Immodium AD and a Laxative?

Ok, my son thought this up:

What would happen if you took:

Immodium AD

AND

you took a laxative AT THE SAME TIME?

Hemmoroids.

I imagine you’d feel crappy, in some sense of the word. :smiley:

You’d be shitting bricks.

The pharmaceutical industry would thank you.

All of the above!
Right On.

I’ll predict intestinal cramping. Basically, when the immodium is working, your intestinal contactions are slowed down. When a laxative is working, it is sped up. Since it is very unlikely they will off set perfectly, expect boughts iof cramps and then the runs.

I think the ugliest part would be a period of time without a bowel movement followed by the runs.

The answer: It varies, depending on one’s own personal physiology and the doses taken.

As has been noted, laxatives speed up bowel motility. Imodium slows it down, but also affects electrolyte movement thru the bowel wall, which also influences water movement.

In short; A bad idea.

Wow – Thank Og we have an M.D. on the boards.

I kid!
:smiley:

Though chemical laxatives and Imodium is a bad idea, Imodium and high fiber diet can be prescribed for IBS.

TMI…

High fiber diet would pass through me too quickly and be a problem without also taking Imodium to slow things down a bit.

Doesn’t Imodium share the same bind sites with a lot of the laxatives? I am not sure; but if this is the case, the result would be competitive inhibition.

Nope. Loperamide (imodium) binds to the opiate receptors in the bowel. The mechanisms of such laxatives as phenolphthalein is unknown. It has been thought to increase peristalsis by a direct effect on the smooth intestinal musculature by stimulation of intramural nerve plexi. No opiate receptor affinity has been found for such compounds.

Well, I know Immodium AD is loperamide, which basically has the typical effect that opioids have on your intestines, relaxing the smooth muscle of the bowel and (hopefully) allowing your large intestine to absorb more of the water in your stool, “curing” your diarrhea. (And loperamide does not cross the blood-brain barrier, so despite being an opioid, it is useless as a pain reliever, but great for diarrhea.)
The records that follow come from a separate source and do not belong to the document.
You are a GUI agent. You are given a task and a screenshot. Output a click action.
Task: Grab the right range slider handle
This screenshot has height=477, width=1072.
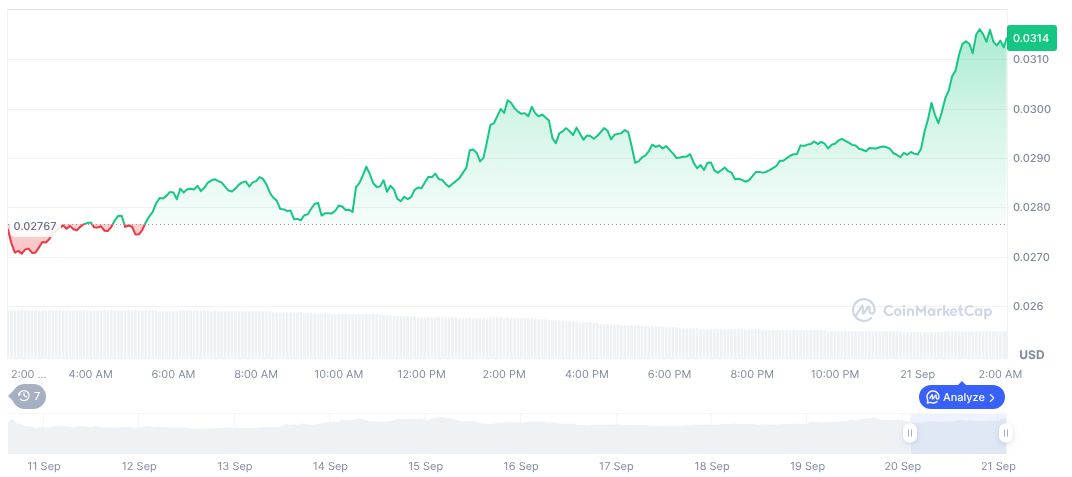click(x=1005, y=433)
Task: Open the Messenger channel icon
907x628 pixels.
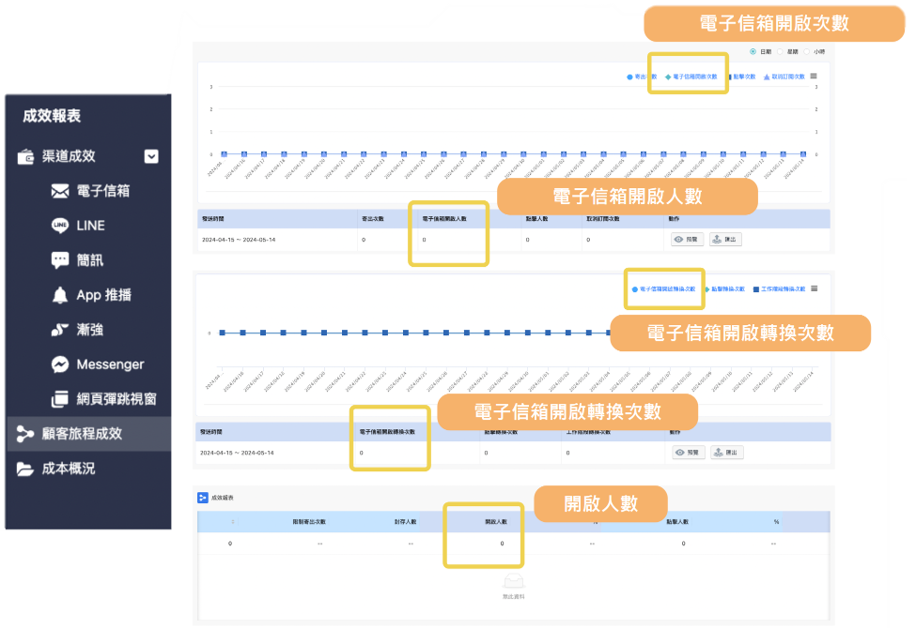Action: pos(61,363)
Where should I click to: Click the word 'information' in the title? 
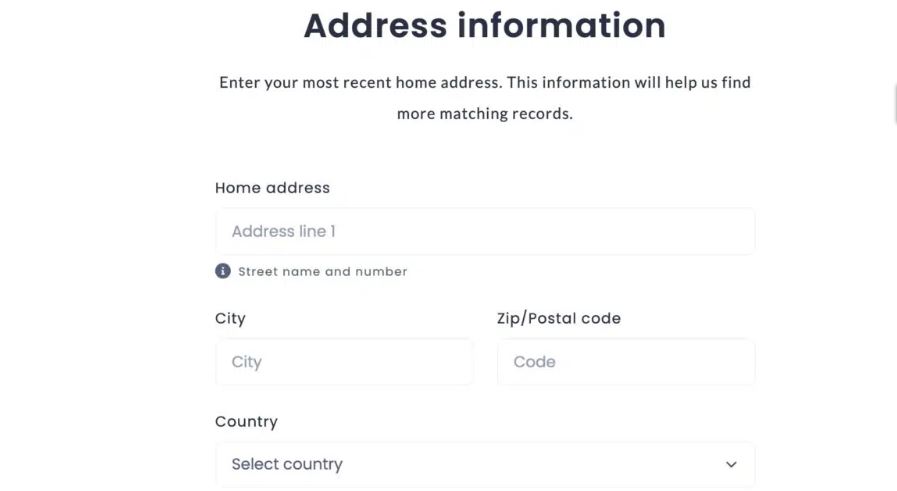[x=561, y=26]
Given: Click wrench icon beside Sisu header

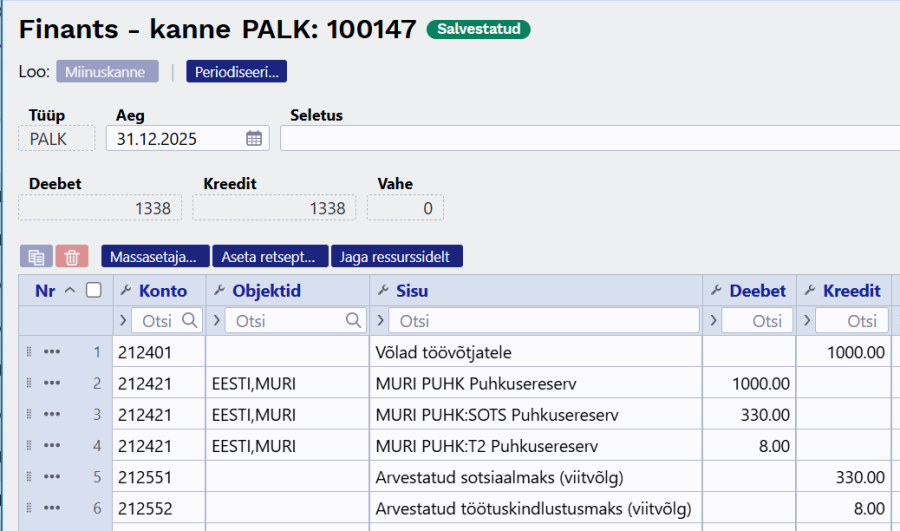Looking at the screenshot, I should [383, 291].
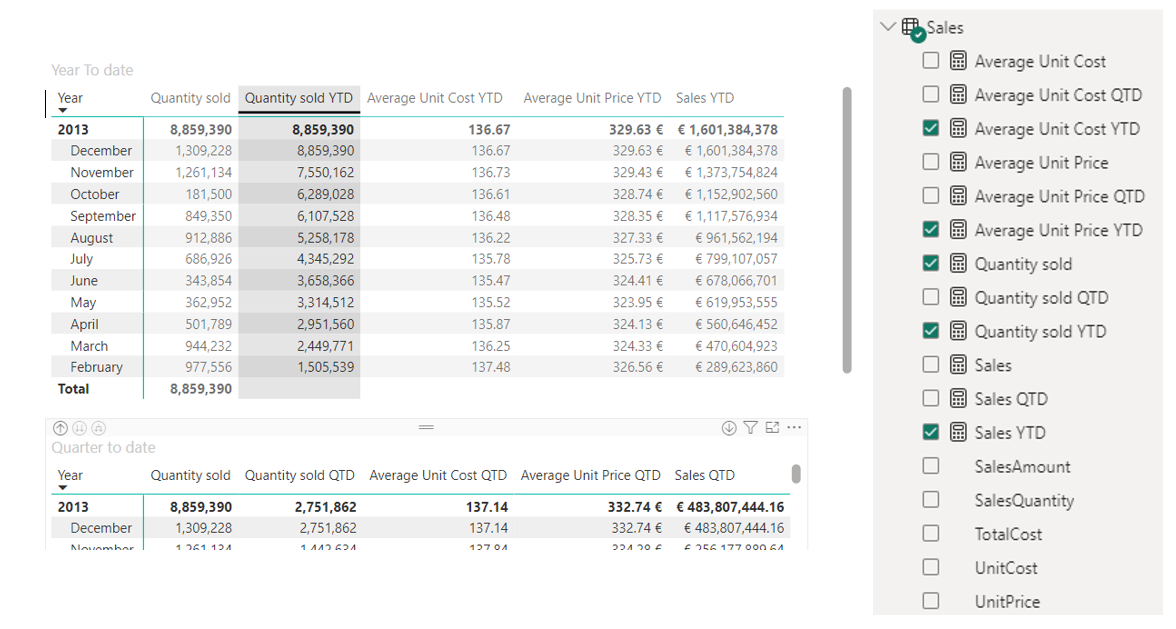Check the Quantity sold QTD field
The width and height of the screenshot is (1176, 629).
pos(931,297)
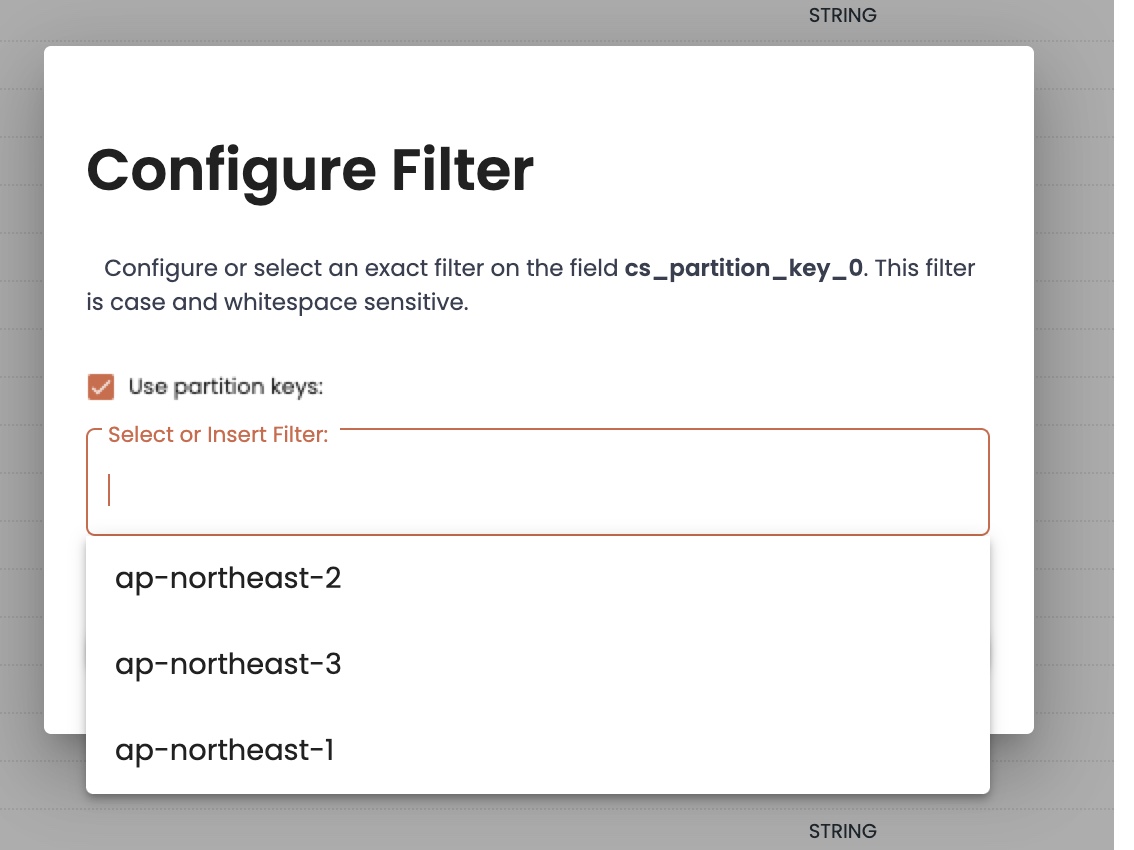Click empty space right of the ap-northeast-2 option

[700, 578]
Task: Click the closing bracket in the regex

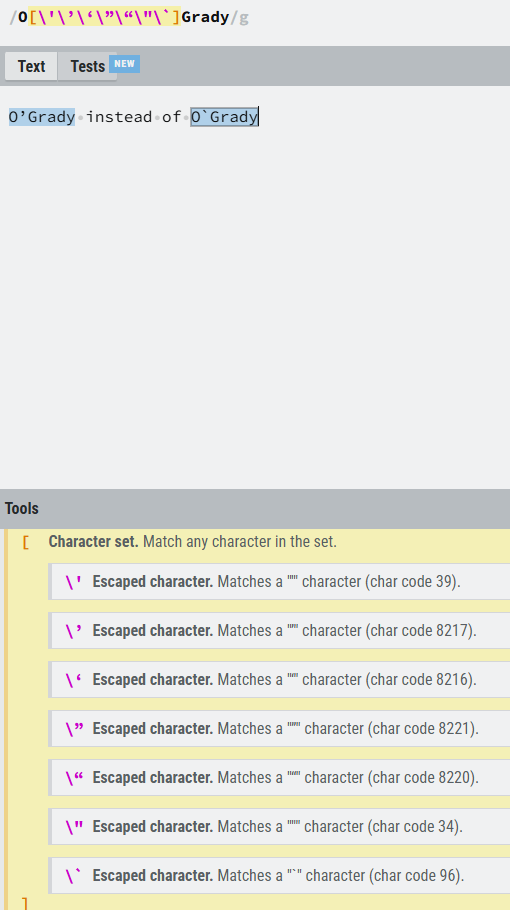Action: 177,17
As for taking it AND a laxative, well, I’m not sure, but I’ll tell you what happens The laxative that seems to work best for many of the methadone patients I know is milk of magnesia (hereafter MoM), which works by drawing water back into the stool and softening it up. As long as they take a swig of MoM after every meal, it appears that the water-drawing-in action cancels out the slowed-downness of the bowel, and regularity is restored. I assume it would work the same with Immodium.

The trick, apparently, is getting the right amount of MoM for the amount you have eaten. Too much and you get diarrhea; too little and you get constipation that just isn’t quite as bad as it otherwise would be. Most of the people I have discussed it with seem to err on the “too much” side, for caution’s sake, and spend most of their time with diarrhea.
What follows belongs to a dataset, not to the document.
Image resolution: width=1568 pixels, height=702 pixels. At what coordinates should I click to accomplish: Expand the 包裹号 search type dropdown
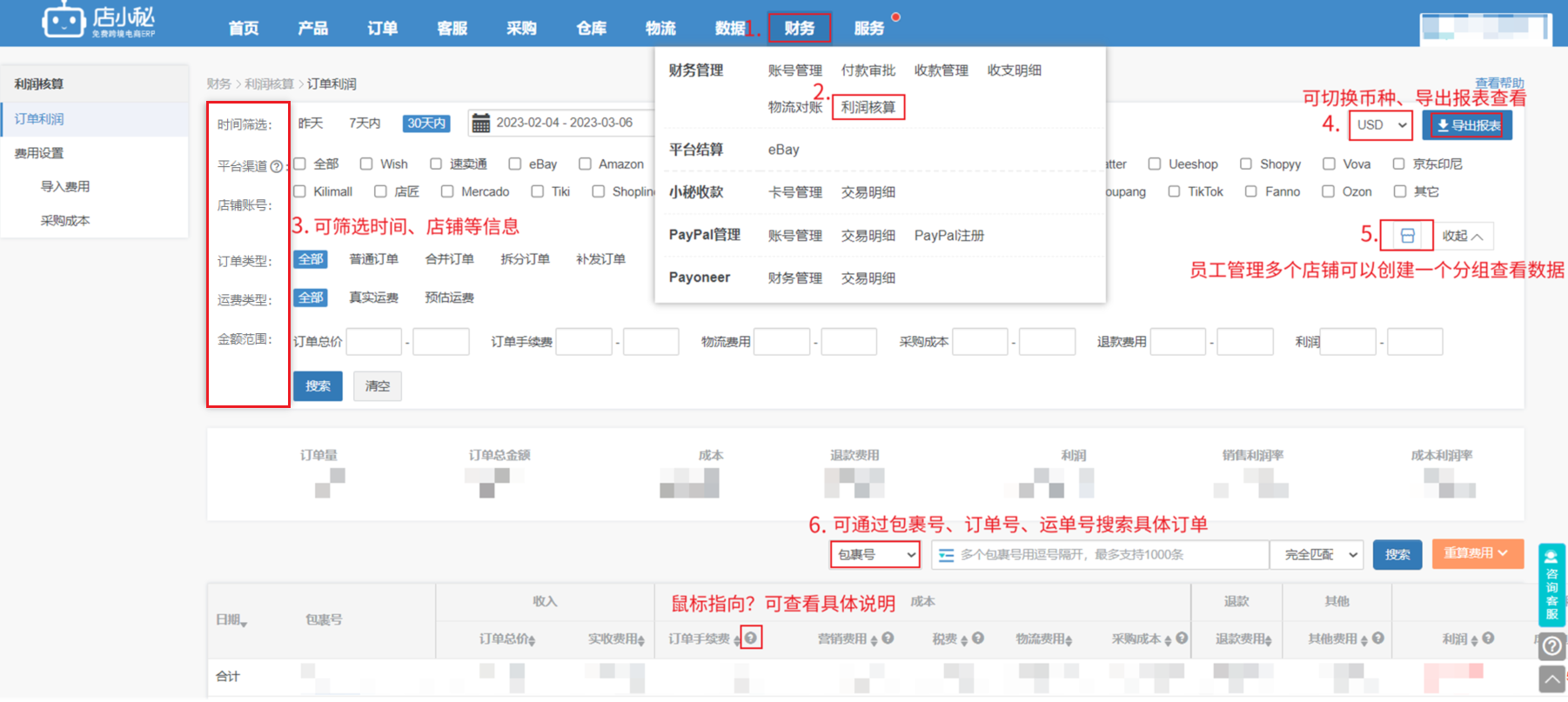click(875, 554)
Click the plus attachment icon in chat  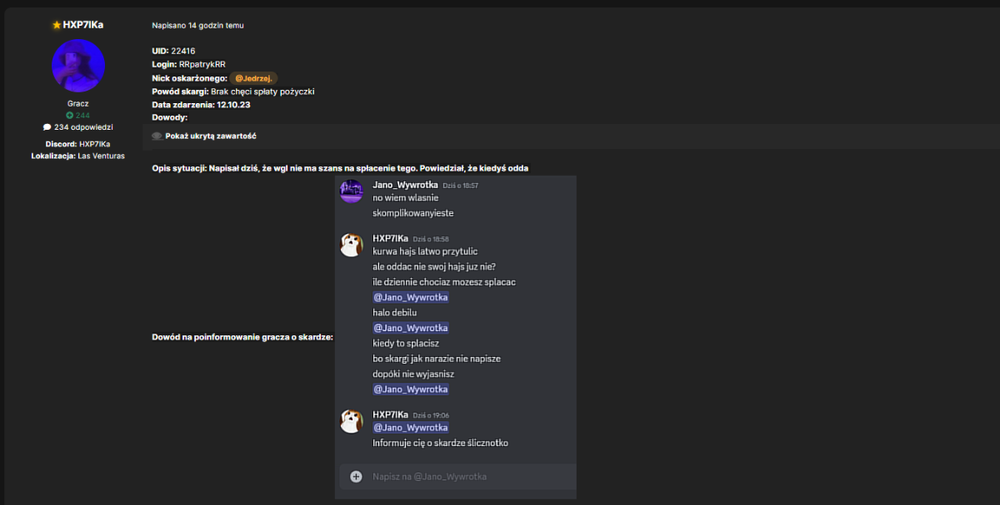click(x=356, y=476)
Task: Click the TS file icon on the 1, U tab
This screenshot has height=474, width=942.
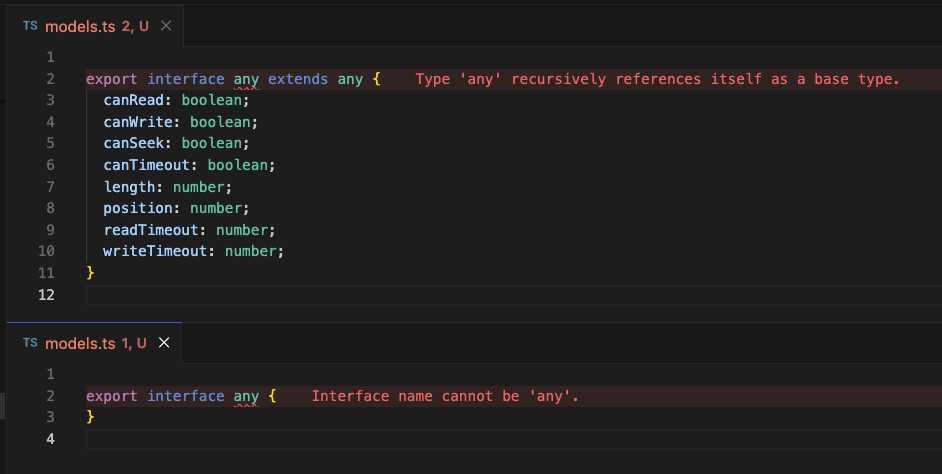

Warning: the TMI part is coming up.

I think it’s a good risk – diarrhea is a lot easier to deal with than terrible constipation, in my experience. I once had to help a friend of mine who had become addicted to oxycodone, without realizing that she needed to worry about constipation. Essentially, I had to grease up her anus with a local anesthetic, dilate it carefully, and then dig … material … out of her bowel with a rubber-coated baby spoon until the mass was small enough to be passed. It was incredibly hard and dry, for poop; when I wrote about it, I chronicled it as the “fecal boulder” incident.
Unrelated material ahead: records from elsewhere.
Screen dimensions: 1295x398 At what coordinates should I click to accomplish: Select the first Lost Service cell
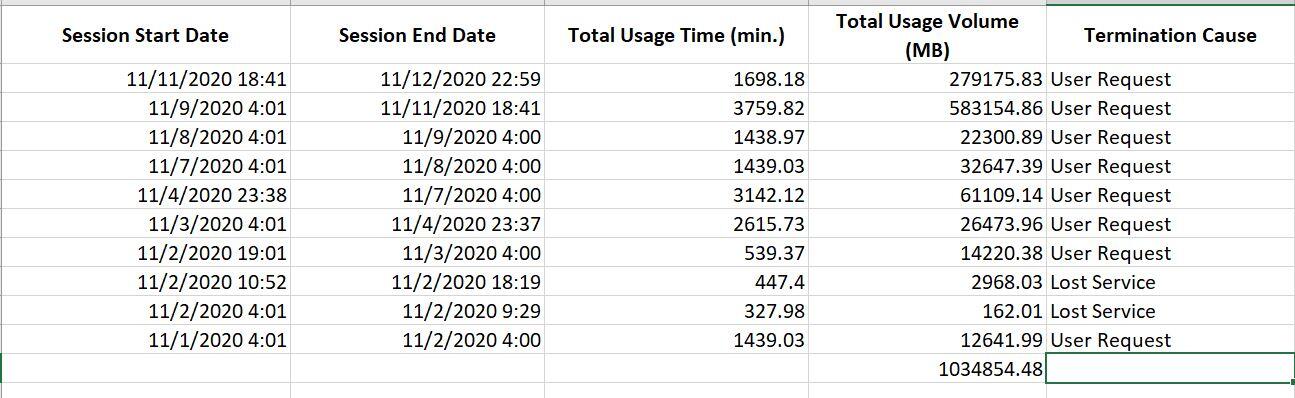click(1170, 282)
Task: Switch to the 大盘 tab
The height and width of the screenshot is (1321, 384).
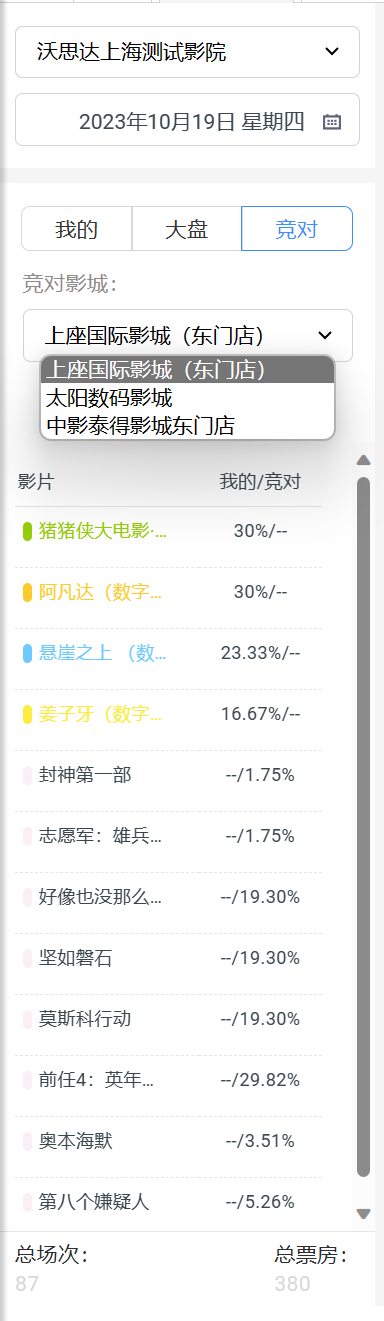Action: [x=186, y=229]
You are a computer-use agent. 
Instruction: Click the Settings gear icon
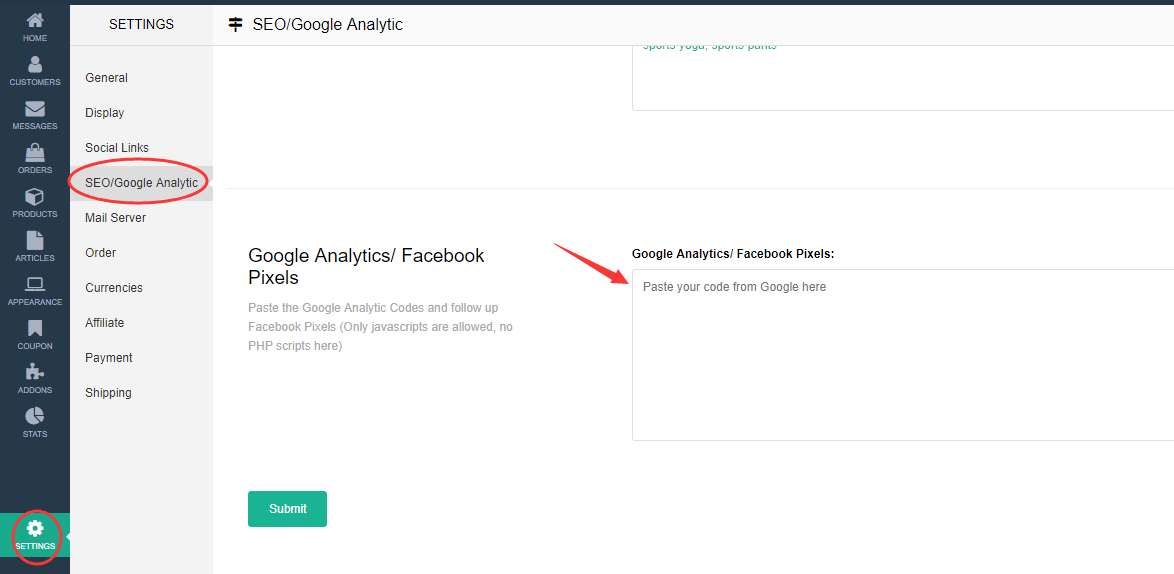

Ah, memories. Maybe someday they’ll combine methylnaltrexone with all opioids, and people won’t have to worry about constipation with their painkillers. Until then, I know a lot of people who are grateful for laxatives.

(On preview, I see Qadgop has already posted some good info about Immodium AD. Ah well, I’ll send mine anyway.)

I guess now would be the perfect time for me to ask another question I’ve been wondering about – if you took – theoretically of course – some high quality Spanish seed, would the fiber in the seeds counteract the morphine?

What about plain old McCormick’s rather than import seed (yes, I know opium is not usually extracted from the seed.) Or is poppy seed itself not a significant source of dietary fiber when consumed in mass quantities?

I have interviewed many people who claim to have made tea out of commercially-available poppy seeds, just by soaking them in hot water, as a source of opioids. Reportedly, some brands work better than others, and it takes a pound or two to make it work, but as Cecil says, it does happen. A friend of mine even tried it himself when he had a migraine headache and had run out of Imitrex – he just bought a few bottles of poppy seeds at the grocery store and tried it out. He said it got rid of his migraine straight away and allowed him to sleep for 12 hours.

Two of the addicts I talked to who said they had resorted to doing this, though, reported getting regular kidney stones while they were doing it, which stopped recurring after they stopped. Could have just been a coincidence, but better safe than sorry.

In any case, I’m not sure about the seeds themselves as a source of dietary fiber. Many of my interviewees have reported that fiber-based laxatives did not work very well for their opioid-induced constipation, so it might not work well even if the poppy seeds are a good source of dietary fiber.